Why let a sailboat race stand in the way of a party? This question has been asked many times, sometimes seriously, other times at an exaggerated angle of heel. But I assure you that the question has never been answered more boldly than at Long Point Race Week, which is hosted by the Balboa and Newport Harbor yacht clubs. For three days in August (26-28th) many of the best sailors in Southern California convene at their special rendezvous, Catalina Island, to celebrate life, sailing, and of course, the sailing life.
Forget about deliveries. Friday’s race gets you to the island. Saturday’s racing is about sailing for the sheer pleasure of the thing. And Sunday’s race returns you to the mainland. Long Point changes, year by year, but what’s working at the moment is worth thinking about, wherever you sail.
“People take their competitive attitude and dial it down a notch,” says Brad Avery, director of the Orange Coast College School of Sailing and Seamanship and skipper for last year’s race aboard the canting-keel 80-footer Magnitude 80. “You’re on an island, so your weekend routine changes. You’re away from your wallet and car keys. You can’t rush home after the race. You’re not going to anybody’s soccer game. You have time to just unwind. In fact, you don’t have much choice.”

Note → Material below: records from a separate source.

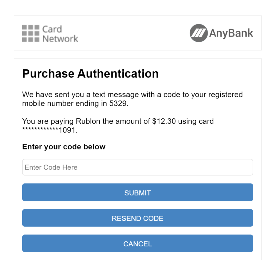Image resolution: width=265 pixels, height=260 pixels.
Task: Click the word "Card" in the network logo
Action: point(52,29)
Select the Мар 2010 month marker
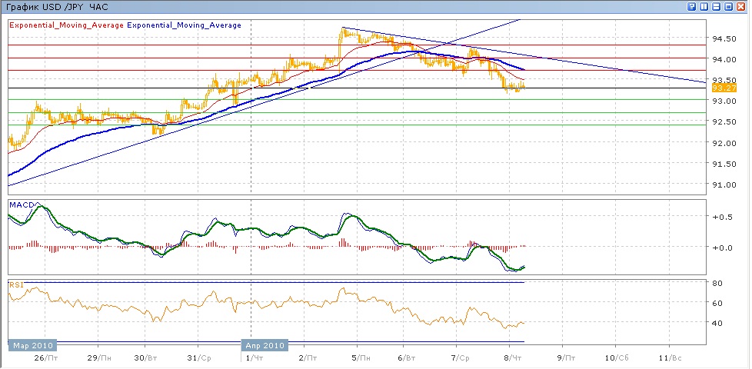This screenshot has height=369, width=752. coord(31,345)
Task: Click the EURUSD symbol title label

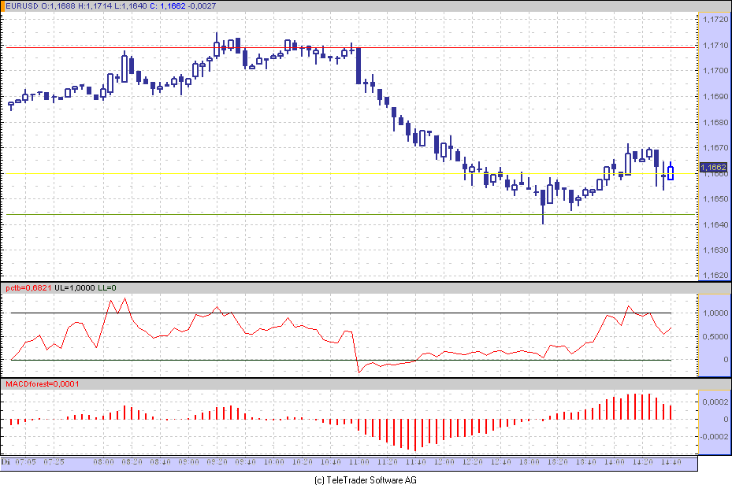Action: 22,6
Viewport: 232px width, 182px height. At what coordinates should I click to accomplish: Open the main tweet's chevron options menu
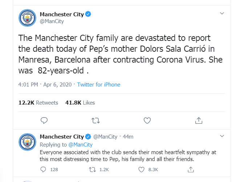coord(222,13)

Each race is different. Racing out to the island on Friday, you are likely to start on port tack in a light southerly, but an informed tactician will be betting on the mainland to pull in a sea breeze as the day warms, which means there will be a transition—and during the transition there will be no wind at all.
Saturday’s race, which starts late enough in the day to allow time for socializing and a morning swim, includes a 7-mile beat past the island’s rugged cliffs to Ship Rock and then a spinnaker run home. According to America’s Cup veteran Andy Rose, “The Saturday race along the face of Catalina can be one of the most spectacular anywhere. It’s worth the price of admission in itself.”
Assuming someone wakes you up by Sunday afternoon, there is the race back. This is the sad part, watching the island fall astern: Catalina, with its mountains, hiking trails and clear waters, a paradise just miles from the metropolis, but apparently, just…far…enough.